Verilen İstek 1: İçkinin nasıl kaldırıldığını anlatan yazıda "İçki Nasıl Kaldırıldı?" ile başlayıp "o cemiyetten kaldırdı." ile biten kısmı harfi harfine yazın.
Verilen İstek 2: İçkinin nasıl kaldırıldığını anlatan yazıyı bittiği yerden devam ettirin.

Okunacak Metin:
===============

İçki Nasıl Kaldırıldı?
İçki Nasıl
Kaldırıldı?
İslamiyet
gelir gelmez, Arap Yarımadası'ndaki insanlardan, uzun senelerden beri dem ve
damarlarına yerleşmiş olan alışkanlıklarını birden bire söküp atmak, elbette
zor olacaktı. Hele alkollü içkiler gibi, kullanıldıkça adeta insanı kendine
esir eden maddelerden vazgeçmek, daha da zordur. Fakat İslamiyet'in getirdiği
nur, bütün kötü adetler gibi, alkollü içkileri de o cemiyetten kaldırdı.
Allah'ü
Teâlâ'nın bir ismi de Hâkim’dir. Yani yaptığı her işi, hikmet ve faydalara göre
yaratır. Nitekim insanın büyüyüp kemale ermesi, çekirdeğin yeşerip ağaç olması,
bir yumurtanın açılıp kuş olması belli bir süreçle gerçekleşmektedir. Allah'ü
Teâlâ'nın kâinatta geçerli olan bu kanununu, dinin bazı emirlerinde de görmek
mümkündür. İşte yüce Rabbimiz, Hâkim isminin gereği olarak, alkollü içki
alışkanlığını o cemiyetten söküp atmak için, tedriç yani yavaş yavaş men etme
metodunu irade etmiştir.
Diğer
taraftan, içki birdenbire haram edilseydi, içkiye müptela olmuş o asrın
insanları İslamiyet'i kabulde nazlanabilirlerdi. Alışkanlıklarını bırakmak
istemeyebilirlerdi. Bu bakımdan Kur'an-ı Kerim'de içki ile ilgili ayetler,
kademe kademe şu sıraya göre nazil olmuştur:
1. “Hurma
ağaçlarının meyvesinden ve üzümlerden hem bir içki yapıyor, hem de güzel rızk
ediniyorsunuz. Bunda aklı eren kavim için elbette ibret vardır.” (Nahl, 16/67)

===============

Gösterilen Veriler:
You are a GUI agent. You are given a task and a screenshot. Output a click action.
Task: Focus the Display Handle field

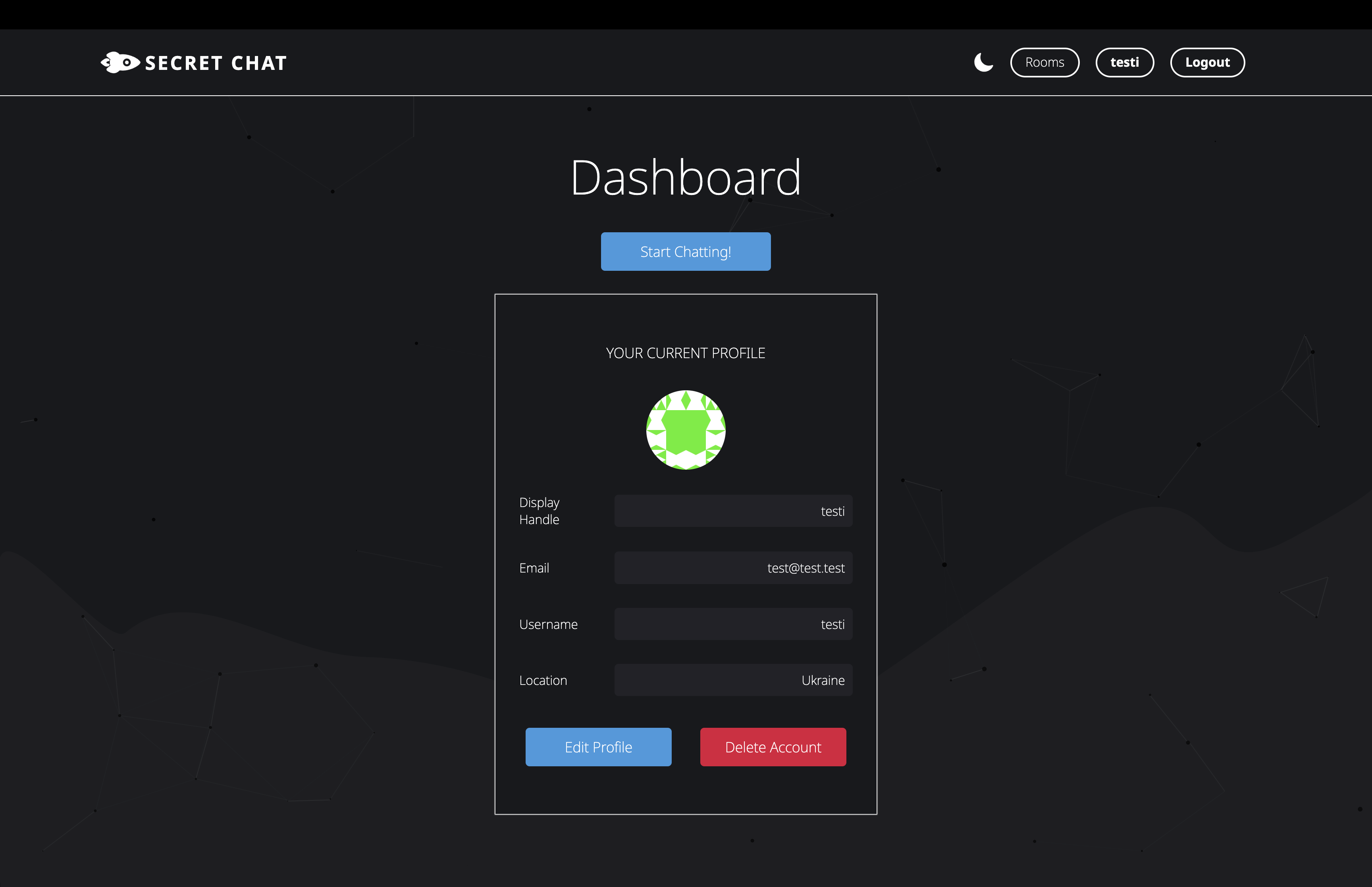click(733, 511)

===============

Yazılı Yanıt 1:
İçki Nasıl Kaldırıldı?
İçki Nasıl
Kaldırıldı?
İslamiyet
gelir gelmez, Arap Yarımadası'ndaki insanlardan, uzun senelerden beri dem ve
damarlarına yerleşmiş olan alışkanlıklarını birden bire söküp atmak, elbette
zor olacaktı. Hele alkollü içkiler gibi, kullanıldıkça adeta insanı kendine
esir eden maddelerden vazgeçmek, daha da zordur. Fakat İslamiyet'in getirdiği
nur, bütün kötü adetler gibi, alkollü içkileri de o cemiyetten kaldırdı.

Yazılı Yanıt 2:
Bu ayette
içkinin güzel rızk olmadığı açıklanmıştır. Bu ayetin nüzulü ile, içkinin dinen
tasvip edilmeyen bir madde olduğu anlaşıldığından, bazı sahabeler içkiyi terk
etmişlerdi. Aslında bu ayetin inzali ile, içkinin ileride haram olacağı da
anlaşılmıştı.
2. “Sana
içkiyi ve kumarı soruyorlar. De ki: Onlarda hem günah, hem insanlar için
faydalar vardır. Günahları ise faydalarından daha büyüktür.” (Bakara, 2/219)
3. “Ey iman
edenler! Siz sarhoşken, ne söyleyeceğinizi bilinceye kadar namaza yaklaşmayın.”
(Nisa, 4/43)
Bu ayet-i
kerime, sarhoşken namaz kılmayı men etmiştir. Bu durumda, beş vakit namazını
hiç geçirmeksizin kılan bir sahabenin, gündüz iki namaz arasında içki içmemesi
gerekiyordu. Aksi takdirde, yani gündüz iki namaz arasında içki içecek olsa,
alkollü içkinin sarhoşluk edici tesiri geçmeyeceği için namazı kılamayacaktı.
Belki yatsı namazından sonra içki içebilecekti. Bu durumda büyük bir sahabe
kitlesi daha içkiden tamamen vazgeçmişlerdi. Çünkü alkole alışmış olan
vücutlar, artık yavaş yavaş ondan uzaklaşıyordu.
4. “Ey iman
edenler! İçki, kumar, tapmaya mahsus dikili taşlar, fal okları ancak şeytanın
amelinden birer murdardır. Onun için bunlardan kaçının ki, murada eresiniz.”
(Maide, 5/90)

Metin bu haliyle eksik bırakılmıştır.